Derren "Lovely" Brown


Trick or Treat Series 2 Episode 2 "Kitten"


In this episode Derren Brown regresses a very sweet young woman back to childhood to weaken her impulse control, causing her to press a big red button which she believes will electrocute a kitten.

The kitten, standing on a perforated metal plate in a large glass box, looked well fed and content and to be honest, I've seen cuter. With all the resources of a TV production company at their disposal couldn't they have found a frailer, tinier kitten with more imploring eyes?

I was having difficulty taking it seriously. I didn't really believe the kitten was in any peril. I was absolutely certain they would not be allowed to kill a kitten on TV. Derren apparently already has a legion of stalkers, does he really want the Animal Rights people after him as well? Or even worse the Cats Protection people? As a paid up member of this organisation, I'm telling you, don't mess with the kind of people who have the nerve to go out in public with cat motifs appliquéd to their clothing.

I found myself thinking, "I hope that kitten went to the toilet before being put in there - one widdle and he's toast!" and I imagined the sooty outline of a vapourised kitten on the wall of the glass container.

Of course, she presses the button and the kitten does not die. But here's the really sinister bit. Near the end of the episode we see Derren lifting the kitten out of the container with infinite tenderness, cooing "Baby!!" and then enjoying a kind of group hug with participant, Lauren plus kitten. Derren, eyes soft with tender kitten love, tickles the kitten's fur with a crooked index finger.

I wonder what the fans who loved Zombie Shoot-em-up and Nail Up the Nose will make of this new, snuggly, kitten fondling Derren?

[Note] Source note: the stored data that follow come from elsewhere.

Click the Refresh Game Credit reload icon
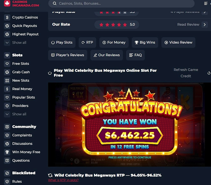211x185 pixels. coord(209,73)
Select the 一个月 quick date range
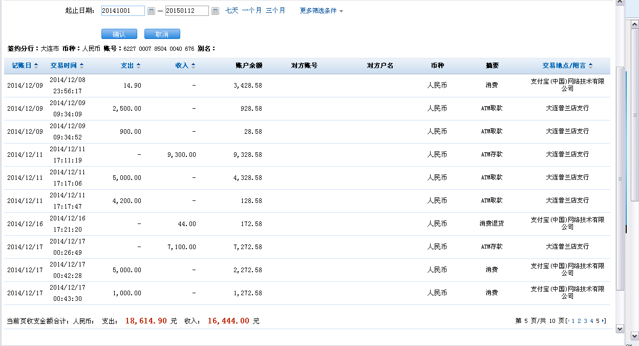Image resolution: width=639 pixels, height=346 pixels. [251, 10]
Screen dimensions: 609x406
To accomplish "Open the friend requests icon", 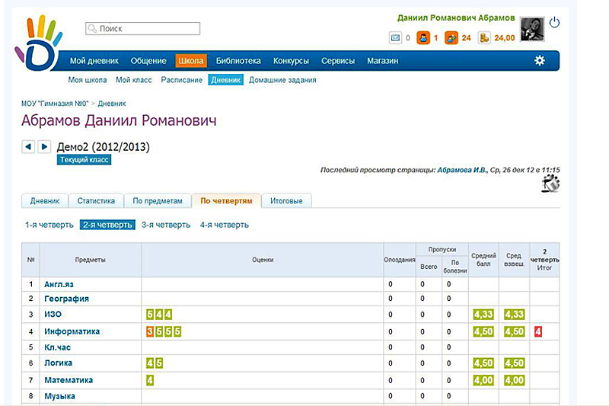I will click(x=422, y=37).
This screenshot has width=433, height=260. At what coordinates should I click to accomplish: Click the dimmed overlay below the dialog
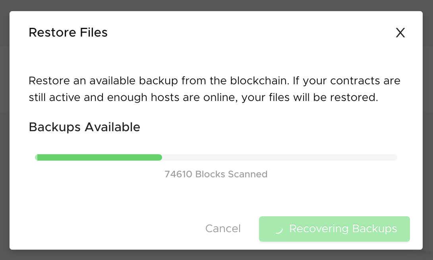[217, 255]
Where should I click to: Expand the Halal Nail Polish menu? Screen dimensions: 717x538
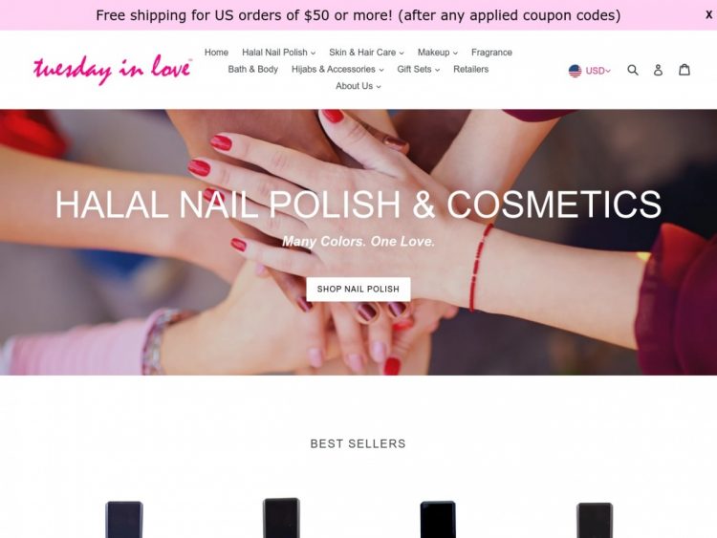tap(278, 53)
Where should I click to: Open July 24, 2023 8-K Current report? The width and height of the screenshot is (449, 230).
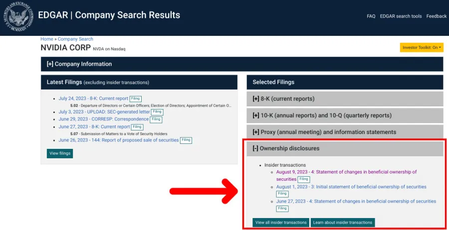(x=93, y=99)
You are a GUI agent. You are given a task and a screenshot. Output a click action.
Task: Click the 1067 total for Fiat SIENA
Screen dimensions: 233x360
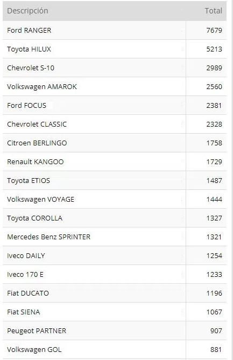point(214,312)
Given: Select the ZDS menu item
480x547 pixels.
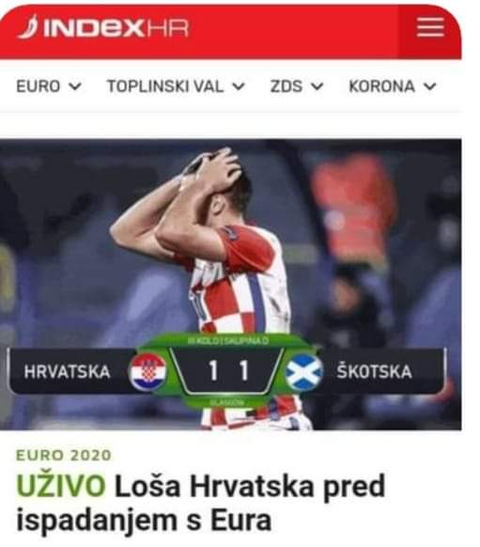Looking at the screenshot, I should 286,86.
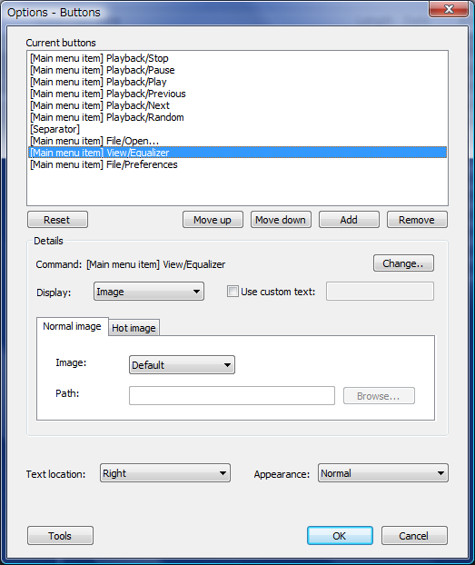Screen dimensions: 475x565
Task: Open the Appearance dropdown set to Normal
Action: pos(383,472)
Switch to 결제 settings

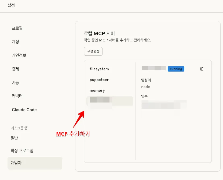tap(15, 69)
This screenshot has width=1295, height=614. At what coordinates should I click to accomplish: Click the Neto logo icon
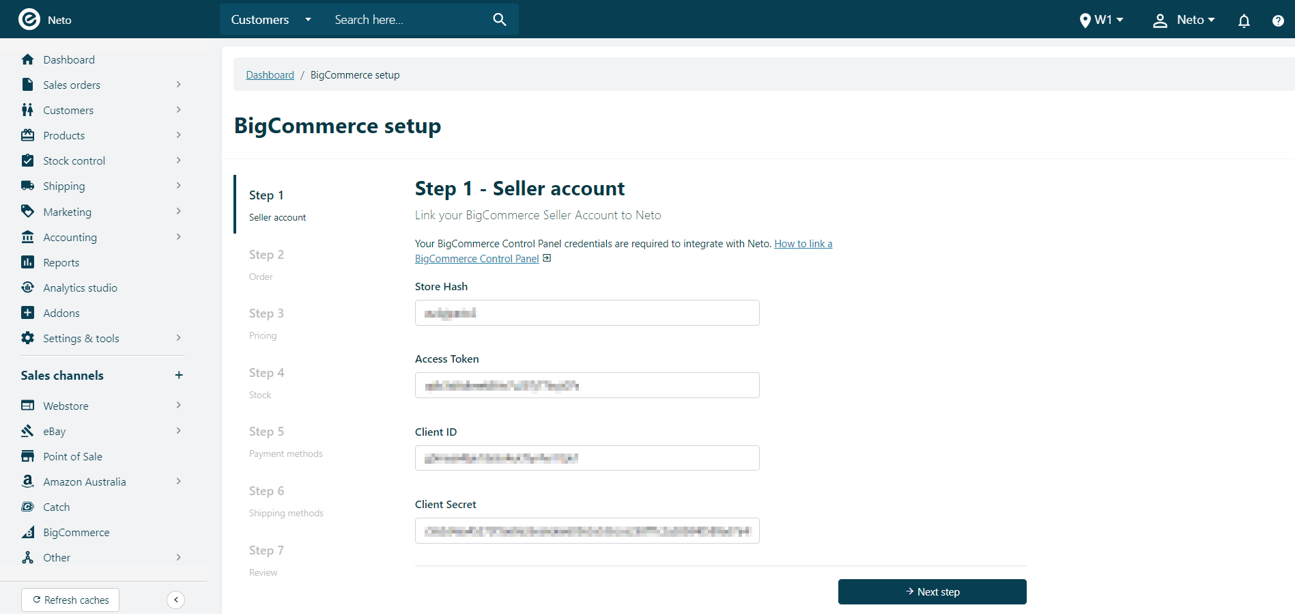pyautogui.click(x=29, y=19)
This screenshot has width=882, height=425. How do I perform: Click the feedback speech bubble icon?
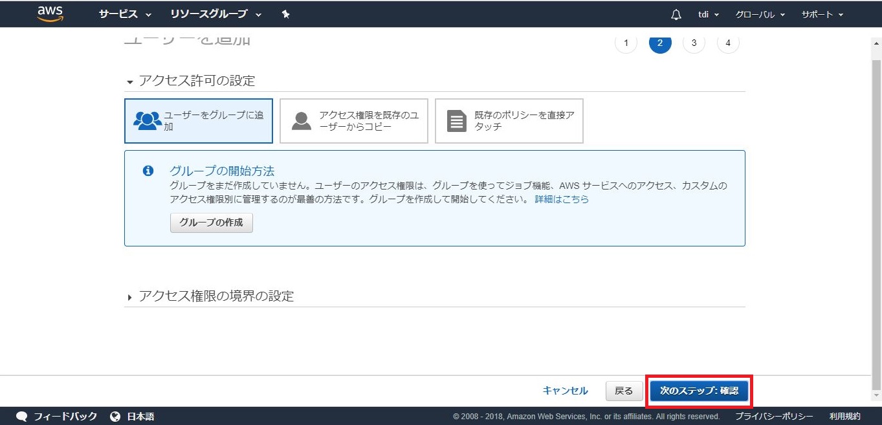point(22,416)
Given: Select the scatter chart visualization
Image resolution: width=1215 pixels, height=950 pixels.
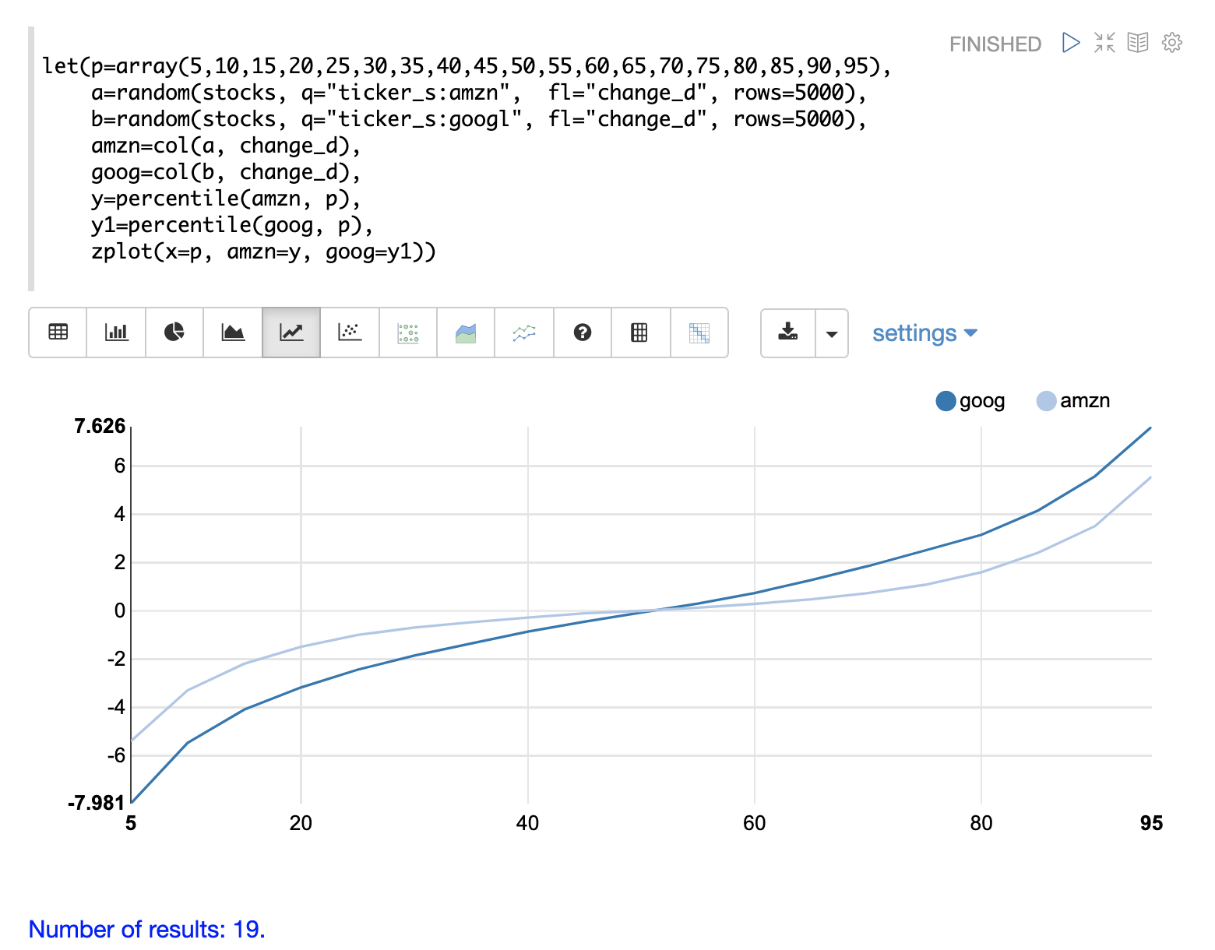Looking at the screenshot, I should [x=350, y=333].
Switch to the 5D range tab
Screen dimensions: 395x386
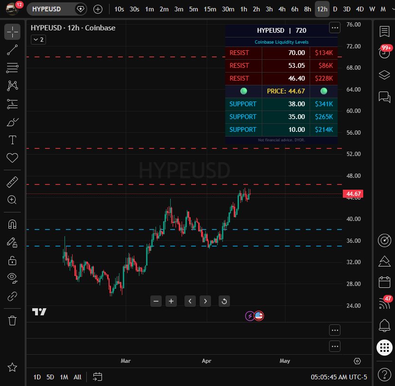50,377
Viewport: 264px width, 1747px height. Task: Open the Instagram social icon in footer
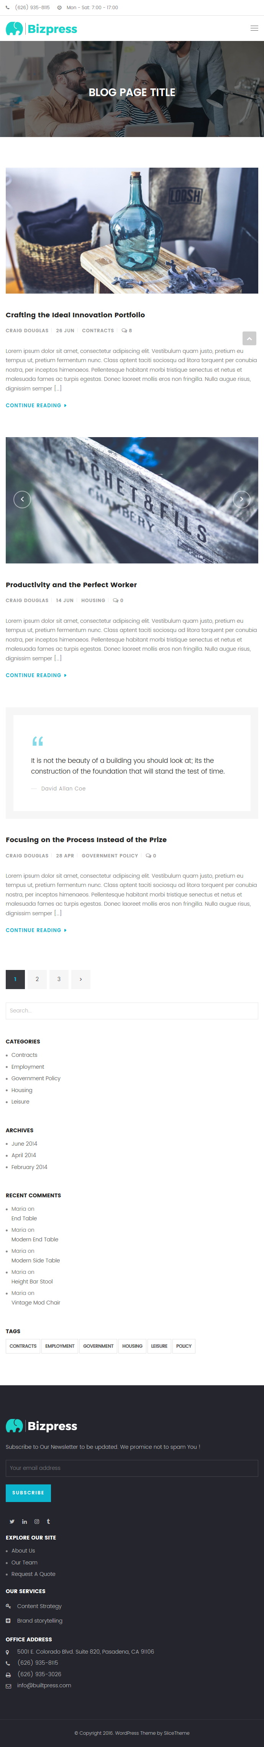37,1521
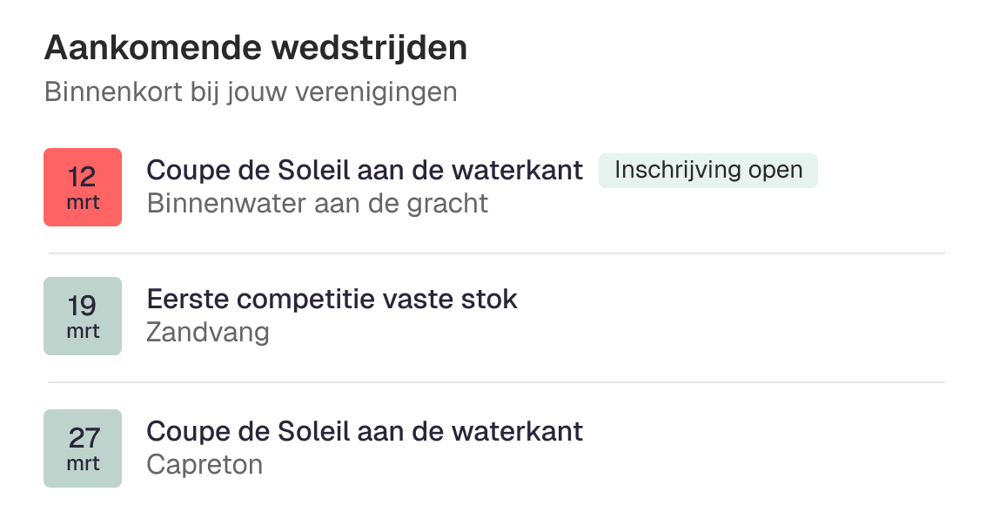Click the number 12 in red badge
This screenshot has height=519, width=1006.
(x=83, y=177)
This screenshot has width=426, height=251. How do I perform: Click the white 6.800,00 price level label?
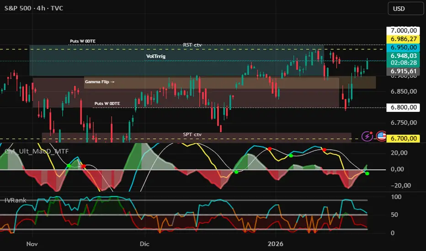(403, 107)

Might this be the advent of a more human TV image? He seems stuck with the persona he has adopted, or was asked to adopt, in his TV shows - unsmiling, emotionless and casually cruel. In WhatsOnStage he says, "I also find it faintly embarrassing being that guy on TV. It’s not me and I don’t think I’d truly like to meet that person on the street. When people like David Tennant come on the TV show, people I warm to, I’m frustrated that the me they interact with isn’t really me, because I have a job to do. I’m more me on the stage." Later in the same article - "I think the biggest life skill anyone can learn, what matters more than anything else and gets you further than anything else, is just to be lovely."

In DigitalSpy after confessing to the very human frailty of being afraid of spiders, he says "'I'm not that scary - in fact, I like to think I'm disappointingly nice."

Or maybe his current contentment in his personal life is the reason for this new, softer, lovelier Derren. In future episodes will we see him skipping through summer meadows, painting rainbows and laughing at clouds? Probably not.